## [EXERCISE AIM]
Please repeat the entries from the line containing "Focus the Slug" through the end of the entries, swapping "Viewport" for "Window size" and leaving everything else untouched.

"""

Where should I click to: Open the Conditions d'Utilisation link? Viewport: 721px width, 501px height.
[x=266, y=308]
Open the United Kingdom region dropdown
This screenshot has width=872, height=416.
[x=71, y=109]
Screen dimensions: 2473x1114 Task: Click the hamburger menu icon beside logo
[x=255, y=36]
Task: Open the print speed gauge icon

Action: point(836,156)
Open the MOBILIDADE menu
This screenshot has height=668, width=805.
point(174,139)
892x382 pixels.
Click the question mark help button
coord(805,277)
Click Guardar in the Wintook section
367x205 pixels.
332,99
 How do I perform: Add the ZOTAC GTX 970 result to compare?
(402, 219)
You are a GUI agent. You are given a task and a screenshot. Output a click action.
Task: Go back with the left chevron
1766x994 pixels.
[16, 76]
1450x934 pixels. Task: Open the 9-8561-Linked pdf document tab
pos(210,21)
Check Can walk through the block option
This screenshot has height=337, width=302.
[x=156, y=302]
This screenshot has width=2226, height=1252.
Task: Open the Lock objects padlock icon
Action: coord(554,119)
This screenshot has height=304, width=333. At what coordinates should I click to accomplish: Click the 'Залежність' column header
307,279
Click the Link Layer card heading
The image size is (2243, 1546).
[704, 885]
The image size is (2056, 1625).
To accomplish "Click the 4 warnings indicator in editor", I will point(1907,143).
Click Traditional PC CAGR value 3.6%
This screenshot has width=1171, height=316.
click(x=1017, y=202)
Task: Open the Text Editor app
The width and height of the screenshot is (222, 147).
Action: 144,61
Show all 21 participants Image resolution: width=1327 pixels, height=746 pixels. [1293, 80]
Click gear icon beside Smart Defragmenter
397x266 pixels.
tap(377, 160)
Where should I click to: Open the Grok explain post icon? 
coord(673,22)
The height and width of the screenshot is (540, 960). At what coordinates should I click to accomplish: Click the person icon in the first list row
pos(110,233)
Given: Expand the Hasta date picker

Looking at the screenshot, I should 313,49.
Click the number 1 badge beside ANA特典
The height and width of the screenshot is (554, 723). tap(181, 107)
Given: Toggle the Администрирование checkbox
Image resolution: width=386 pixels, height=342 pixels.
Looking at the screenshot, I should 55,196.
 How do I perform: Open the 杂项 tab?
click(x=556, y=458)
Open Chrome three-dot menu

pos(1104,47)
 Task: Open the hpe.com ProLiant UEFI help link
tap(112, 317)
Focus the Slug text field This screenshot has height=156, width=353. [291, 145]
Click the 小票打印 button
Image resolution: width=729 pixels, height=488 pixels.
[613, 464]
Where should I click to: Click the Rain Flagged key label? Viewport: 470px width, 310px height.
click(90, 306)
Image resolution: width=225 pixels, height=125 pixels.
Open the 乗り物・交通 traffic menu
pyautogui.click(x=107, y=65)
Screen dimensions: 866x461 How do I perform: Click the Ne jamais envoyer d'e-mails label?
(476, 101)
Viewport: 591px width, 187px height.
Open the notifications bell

"""

## [RESULT]
Focus the Slug text field This screenshot has height=156, width=353. [291, 145]
Click the 小票打印 button
Image resolution: width=729 pixels, height=488 pixels.
[613, 464]
Where should I click to: Click the Rain Flagged key label? Window size: 470px width, 310px height.
click(90, 306)
Image resolution: width=225 pixels, height=125 pixels.
Open the 乗り物・交通 traffic menu
pyautogui.click(x=107, y=65)
Screen dimensions: 866x461 How do I perform: Click the Ne jamais envoyer d'e-mails label?
(476, 101)
Window size: 591px width, 187px height.
Open the notifications bell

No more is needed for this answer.